> FRAGMENTO DEL TEXTO
————————
Celebrar la muerte y festejar la vida

Luego de la emoción generada por uno de los ensayos de Los nacimientos, las Jóvenes periodistas de Sala Tomada decidieron dirigirse a la Villa 31 para conocer un poco más de la historia detrás de la obra. De ese lugar de inquietud y empatía surge este relato.

Por Florencia Orué, Carolina Micale y Victoria Vidal


Nuestro camino comenzó una mañana en Retiro, un sábado lluvioso de agosto, como tantos recorridos que comienzan en una estación de micros. Fue en el puente número 5 de esa terminal que empezamos a caminar rumbo a la Villa 31 guiadas por Javier Swedzky, co-director de Los Nacimientos junto con Marco Canale. En realidad, perdón por la contradicción, pero no comenzó en Retiro sino mucho tiempo antes, en Plaza San Martín, con La velocidad de la luz.

Planteada como un recorrido escénico, La velocidad de la luz, obra anterior de Canale, partía desde Retiro hasta la Villa detrás de la terminal. En ese viaje, mientras las actrices atravesaban las calles de la Ciudad de la Furia, se remontaban a lugares muy lejos de allí, donde permanecían sus propios recuerdos. Contando sus historias y la del barrio, sus viajes migratorios, sus supervivencias, las mujeres abrieron un espacio de encuentro entre Buenos Aires y sus lugares de nacimiento, esparcidos por toda América Latina.
————————
> DETALLES DEL EJERCICIO
Reproduzca el pasaje del relato sobre la Villa 31 que comienza en "Nuestro camino comenzó" y termina en "velocidad de la luz.", cambiando "lluvioso" por "nublado".

Entradas almacenadas:
————————
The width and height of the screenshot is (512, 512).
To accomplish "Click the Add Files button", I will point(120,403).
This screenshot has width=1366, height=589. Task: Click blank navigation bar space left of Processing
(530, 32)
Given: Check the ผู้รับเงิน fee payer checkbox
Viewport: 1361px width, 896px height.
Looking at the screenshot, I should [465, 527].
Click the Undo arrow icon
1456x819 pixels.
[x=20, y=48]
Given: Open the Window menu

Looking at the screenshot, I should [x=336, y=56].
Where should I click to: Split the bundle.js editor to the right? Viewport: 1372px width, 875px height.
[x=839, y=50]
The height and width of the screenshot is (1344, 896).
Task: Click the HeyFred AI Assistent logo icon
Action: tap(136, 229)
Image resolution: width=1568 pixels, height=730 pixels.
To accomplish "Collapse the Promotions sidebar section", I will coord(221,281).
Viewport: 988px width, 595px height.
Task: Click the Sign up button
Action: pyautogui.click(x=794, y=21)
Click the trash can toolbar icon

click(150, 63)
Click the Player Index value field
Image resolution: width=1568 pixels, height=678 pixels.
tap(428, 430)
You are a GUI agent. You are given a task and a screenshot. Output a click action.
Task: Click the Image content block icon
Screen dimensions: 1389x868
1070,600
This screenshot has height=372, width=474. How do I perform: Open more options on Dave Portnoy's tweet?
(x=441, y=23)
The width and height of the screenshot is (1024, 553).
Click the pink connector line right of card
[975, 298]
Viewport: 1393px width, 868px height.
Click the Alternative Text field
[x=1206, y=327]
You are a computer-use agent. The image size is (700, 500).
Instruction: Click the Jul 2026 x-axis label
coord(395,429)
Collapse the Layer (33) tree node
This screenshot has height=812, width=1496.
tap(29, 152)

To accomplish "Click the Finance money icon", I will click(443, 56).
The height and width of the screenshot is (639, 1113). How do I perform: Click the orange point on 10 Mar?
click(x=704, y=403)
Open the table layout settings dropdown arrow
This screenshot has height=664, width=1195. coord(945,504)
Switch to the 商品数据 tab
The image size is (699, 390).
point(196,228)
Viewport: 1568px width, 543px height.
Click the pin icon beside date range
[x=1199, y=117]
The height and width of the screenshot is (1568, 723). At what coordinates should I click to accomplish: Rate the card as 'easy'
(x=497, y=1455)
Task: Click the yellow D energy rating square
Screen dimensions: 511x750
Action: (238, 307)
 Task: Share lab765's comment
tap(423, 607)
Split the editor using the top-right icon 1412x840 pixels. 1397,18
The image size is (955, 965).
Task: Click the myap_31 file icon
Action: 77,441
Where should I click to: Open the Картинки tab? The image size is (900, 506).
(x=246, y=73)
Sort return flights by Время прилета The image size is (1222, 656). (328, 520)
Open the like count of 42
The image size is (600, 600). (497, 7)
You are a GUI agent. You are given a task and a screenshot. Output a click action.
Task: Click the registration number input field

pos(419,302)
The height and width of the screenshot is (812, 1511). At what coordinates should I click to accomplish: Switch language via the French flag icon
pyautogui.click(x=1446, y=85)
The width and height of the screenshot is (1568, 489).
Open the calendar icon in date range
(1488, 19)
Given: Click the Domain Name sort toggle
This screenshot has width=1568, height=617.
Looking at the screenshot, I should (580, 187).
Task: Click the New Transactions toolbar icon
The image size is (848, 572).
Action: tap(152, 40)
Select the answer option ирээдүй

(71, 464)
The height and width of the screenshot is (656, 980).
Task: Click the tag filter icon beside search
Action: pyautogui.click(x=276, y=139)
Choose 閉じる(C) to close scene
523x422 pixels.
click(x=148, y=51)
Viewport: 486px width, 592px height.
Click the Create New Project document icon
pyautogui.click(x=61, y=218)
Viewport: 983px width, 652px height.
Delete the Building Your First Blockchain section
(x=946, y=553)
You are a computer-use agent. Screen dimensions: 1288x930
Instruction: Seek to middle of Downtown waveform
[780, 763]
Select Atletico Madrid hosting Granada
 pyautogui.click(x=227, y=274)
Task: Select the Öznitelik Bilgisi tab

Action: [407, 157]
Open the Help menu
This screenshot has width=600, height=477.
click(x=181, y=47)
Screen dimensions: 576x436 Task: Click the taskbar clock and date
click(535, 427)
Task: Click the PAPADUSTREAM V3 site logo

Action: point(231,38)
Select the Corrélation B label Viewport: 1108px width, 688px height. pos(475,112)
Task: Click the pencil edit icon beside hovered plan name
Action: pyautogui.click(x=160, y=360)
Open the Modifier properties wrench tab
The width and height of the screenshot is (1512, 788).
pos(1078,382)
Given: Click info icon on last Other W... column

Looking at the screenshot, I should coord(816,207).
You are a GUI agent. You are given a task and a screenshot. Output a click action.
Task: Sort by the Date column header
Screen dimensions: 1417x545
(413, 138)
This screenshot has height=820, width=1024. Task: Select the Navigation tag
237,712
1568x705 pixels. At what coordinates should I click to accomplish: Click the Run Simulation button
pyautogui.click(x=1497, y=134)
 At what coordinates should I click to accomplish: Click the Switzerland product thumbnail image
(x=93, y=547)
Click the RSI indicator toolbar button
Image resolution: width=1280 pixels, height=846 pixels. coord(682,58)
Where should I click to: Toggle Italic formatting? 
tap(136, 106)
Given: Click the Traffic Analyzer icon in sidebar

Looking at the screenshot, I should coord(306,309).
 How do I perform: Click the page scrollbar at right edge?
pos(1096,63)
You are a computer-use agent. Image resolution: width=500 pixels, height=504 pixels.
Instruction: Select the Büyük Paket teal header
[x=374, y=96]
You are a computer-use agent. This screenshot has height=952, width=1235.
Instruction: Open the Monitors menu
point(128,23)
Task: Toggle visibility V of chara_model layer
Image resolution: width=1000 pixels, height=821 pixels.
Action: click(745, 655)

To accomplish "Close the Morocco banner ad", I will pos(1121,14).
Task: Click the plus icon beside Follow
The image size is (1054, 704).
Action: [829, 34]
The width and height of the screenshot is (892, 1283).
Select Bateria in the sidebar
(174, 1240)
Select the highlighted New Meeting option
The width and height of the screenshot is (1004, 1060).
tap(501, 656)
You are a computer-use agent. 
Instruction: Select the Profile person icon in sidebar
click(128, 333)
————————
> SOLUCIÓN DEL EJERCICIO
Nuestro camino comenzó una mañana en Retiro, un sábado nublado de agosto, como tantos recorridos que comienzan en una estación de micros. Fue en el puente número 5 de esa terminal que empezamos a caminar rumbo a la Villa 31 guiadas por Javier Swedzky, co-director de Los Nacimientos junto con Marco Canale. En realidad, perdón por la contradicción, pero no comenzó en Retiro sino mucho tiempo antes, en Plaza San Martín, con La velocidad de la luz.